*AIM OF THE EXERCISE*. Collect each line of the records containing the string "Queue".
*** MATERIAL FOR THE TASK Section Begins ***
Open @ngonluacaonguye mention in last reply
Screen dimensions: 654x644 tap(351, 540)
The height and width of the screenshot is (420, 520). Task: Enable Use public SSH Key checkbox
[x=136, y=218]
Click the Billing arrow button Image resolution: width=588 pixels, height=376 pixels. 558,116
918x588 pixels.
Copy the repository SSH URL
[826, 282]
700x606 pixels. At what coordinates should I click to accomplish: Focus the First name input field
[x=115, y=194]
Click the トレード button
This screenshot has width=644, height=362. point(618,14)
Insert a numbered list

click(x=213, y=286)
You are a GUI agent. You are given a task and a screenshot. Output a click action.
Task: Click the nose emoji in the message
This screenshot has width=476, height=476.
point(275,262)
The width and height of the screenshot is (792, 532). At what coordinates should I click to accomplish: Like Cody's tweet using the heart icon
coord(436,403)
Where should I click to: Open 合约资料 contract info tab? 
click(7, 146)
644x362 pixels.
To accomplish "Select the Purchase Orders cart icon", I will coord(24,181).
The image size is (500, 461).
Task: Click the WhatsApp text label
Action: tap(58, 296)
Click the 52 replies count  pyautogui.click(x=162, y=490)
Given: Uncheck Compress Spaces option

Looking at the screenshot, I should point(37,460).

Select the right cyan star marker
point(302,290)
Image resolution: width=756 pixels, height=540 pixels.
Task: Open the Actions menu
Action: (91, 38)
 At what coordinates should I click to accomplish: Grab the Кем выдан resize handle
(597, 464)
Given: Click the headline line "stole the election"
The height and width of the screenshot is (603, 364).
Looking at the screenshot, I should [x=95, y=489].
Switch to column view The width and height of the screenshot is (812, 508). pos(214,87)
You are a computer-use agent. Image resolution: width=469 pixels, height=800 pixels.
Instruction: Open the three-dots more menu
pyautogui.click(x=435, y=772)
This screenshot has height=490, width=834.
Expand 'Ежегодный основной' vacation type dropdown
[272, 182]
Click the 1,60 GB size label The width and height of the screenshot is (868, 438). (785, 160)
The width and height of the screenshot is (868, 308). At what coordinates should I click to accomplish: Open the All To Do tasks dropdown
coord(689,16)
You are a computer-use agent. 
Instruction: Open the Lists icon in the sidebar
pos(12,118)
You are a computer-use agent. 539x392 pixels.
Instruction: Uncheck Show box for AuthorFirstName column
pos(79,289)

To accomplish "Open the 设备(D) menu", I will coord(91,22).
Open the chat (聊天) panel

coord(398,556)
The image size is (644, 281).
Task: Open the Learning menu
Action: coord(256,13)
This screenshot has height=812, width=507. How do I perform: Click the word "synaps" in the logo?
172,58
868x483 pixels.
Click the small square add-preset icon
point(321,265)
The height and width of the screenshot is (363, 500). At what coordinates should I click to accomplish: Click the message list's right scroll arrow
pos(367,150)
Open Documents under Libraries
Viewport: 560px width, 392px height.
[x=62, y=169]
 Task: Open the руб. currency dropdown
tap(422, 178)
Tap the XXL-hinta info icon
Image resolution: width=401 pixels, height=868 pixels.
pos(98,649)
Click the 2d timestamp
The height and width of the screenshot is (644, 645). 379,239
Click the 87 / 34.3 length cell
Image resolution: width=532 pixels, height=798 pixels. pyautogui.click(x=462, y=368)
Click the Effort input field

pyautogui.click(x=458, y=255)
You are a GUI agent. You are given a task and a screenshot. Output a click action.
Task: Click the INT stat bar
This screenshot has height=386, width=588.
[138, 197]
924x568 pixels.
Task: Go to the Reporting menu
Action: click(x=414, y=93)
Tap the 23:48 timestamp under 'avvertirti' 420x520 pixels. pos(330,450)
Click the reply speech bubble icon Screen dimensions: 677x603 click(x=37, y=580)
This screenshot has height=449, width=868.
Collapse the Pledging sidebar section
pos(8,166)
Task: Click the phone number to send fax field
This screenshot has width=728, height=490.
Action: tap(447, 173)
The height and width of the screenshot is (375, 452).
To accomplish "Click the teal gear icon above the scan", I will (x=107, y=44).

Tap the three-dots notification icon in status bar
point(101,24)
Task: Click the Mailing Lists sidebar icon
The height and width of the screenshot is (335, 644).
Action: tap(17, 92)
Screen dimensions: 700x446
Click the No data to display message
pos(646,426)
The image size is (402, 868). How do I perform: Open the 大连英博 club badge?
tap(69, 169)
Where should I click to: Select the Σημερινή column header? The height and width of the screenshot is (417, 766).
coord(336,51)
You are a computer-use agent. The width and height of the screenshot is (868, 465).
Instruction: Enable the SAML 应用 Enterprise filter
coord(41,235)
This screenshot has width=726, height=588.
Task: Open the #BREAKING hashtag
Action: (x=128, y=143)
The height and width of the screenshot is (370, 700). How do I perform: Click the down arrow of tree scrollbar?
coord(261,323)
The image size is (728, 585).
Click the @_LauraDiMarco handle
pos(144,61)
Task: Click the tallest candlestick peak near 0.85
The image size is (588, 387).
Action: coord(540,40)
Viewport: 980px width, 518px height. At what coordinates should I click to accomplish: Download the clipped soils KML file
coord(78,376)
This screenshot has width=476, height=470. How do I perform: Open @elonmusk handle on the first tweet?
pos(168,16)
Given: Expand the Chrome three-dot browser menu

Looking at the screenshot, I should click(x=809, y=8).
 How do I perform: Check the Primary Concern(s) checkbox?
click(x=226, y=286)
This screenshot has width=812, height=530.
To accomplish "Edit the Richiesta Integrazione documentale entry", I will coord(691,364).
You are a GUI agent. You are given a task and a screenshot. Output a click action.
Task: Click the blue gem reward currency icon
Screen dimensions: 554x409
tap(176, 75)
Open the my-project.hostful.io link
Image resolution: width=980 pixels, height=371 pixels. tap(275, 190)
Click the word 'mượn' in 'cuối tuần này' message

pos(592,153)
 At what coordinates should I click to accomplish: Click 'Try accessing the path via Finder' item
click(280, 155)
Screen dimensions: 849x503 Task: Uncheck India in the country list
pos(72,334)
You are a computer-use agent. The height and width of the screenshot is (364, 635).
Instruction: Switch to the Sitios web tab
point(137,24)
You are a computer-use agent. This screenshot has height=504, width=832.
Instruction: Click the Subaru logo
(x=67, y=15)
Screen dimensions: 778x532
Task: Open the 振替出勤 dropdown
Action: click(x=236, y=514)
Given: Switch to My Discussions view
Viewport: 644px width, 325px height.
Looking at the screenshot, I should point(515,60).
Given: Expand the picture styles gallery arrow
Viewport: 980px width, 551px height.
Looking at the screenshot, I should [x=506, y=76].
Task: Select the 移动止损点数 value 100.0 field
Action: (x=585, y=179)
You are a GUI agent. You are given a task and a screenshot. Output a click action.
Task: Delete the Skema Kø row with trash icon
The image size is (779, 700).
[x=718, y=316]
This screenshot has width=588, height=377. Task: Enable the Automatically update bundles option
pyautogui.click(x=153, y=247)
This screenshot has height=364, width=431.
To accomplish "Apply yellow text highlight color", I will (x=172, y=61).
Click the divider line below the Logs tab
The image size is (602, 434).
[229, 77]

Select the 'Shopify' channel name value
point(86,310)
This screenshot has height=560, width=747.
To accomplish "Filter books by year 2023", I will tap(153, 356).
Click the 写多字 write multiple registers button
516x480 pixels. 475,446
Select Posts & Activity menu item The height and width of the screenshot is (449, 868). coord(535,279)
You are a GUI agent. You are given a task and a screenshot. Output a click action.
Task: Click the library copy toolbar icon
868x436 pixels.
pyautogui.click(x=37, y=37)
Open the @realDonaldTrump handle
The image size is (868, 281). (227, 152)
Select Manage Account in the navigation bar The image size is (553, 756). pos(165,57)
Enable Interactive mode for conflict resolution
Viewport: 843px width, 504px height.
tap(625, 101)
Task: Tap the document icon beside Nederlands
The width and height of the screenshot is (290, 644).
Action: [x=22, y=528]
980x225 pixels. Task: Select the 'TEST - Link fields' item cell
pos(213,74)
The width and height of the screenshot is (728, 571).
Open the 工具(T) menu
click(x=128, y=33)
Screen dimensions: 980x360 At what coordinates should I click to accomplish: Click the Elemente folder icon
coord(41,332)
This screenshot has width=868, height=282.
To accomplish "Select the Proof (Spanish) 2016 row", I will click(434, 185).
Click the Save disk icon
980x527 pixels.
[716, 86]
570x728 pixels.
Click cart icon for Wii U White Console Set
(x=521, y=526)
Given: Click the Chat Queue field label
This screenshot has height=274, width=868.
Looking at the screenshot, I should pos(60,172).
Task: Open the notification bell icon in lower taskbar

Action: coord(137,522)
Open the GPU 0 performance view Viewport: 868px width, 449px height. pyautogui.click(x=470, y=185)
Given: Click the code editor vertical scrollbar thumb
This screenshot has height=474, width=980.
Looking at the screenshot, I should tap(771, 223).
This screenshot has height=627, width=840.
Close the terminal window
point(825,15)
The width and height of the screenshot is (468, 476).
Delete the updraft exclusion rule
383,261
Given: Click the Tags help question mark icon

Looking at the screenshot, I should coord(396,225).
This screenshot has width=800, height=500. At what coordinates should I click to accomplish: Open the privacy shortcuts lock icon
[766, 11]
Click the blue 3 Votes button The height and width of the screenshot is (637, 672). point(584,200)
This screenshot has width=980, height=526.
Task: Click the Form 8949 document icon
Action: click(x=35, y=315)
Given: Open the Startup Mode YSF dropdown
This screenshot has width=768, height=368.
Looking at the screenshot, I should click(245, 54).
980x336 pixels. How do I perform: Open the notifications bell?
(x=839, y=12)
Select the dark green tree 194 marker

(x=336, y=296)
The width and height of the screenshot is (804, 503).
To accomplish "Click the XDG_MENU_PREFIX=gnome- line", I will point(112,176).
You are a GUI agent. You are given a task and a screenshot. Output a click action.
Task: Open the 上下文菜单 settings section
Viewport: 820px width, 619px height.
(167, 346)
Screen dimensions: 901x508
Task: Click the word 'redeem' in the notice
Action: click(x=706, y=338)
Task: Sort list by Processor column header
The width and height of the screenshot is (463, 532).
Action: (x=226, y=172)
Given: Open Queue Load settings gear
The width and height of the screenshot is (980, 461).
*** MATERIAL FOR THE TASK Section Ends ***
*RESPONSE AREA*.
Given: Click the Chat Queue field label
Given: Open Queue Load settings gear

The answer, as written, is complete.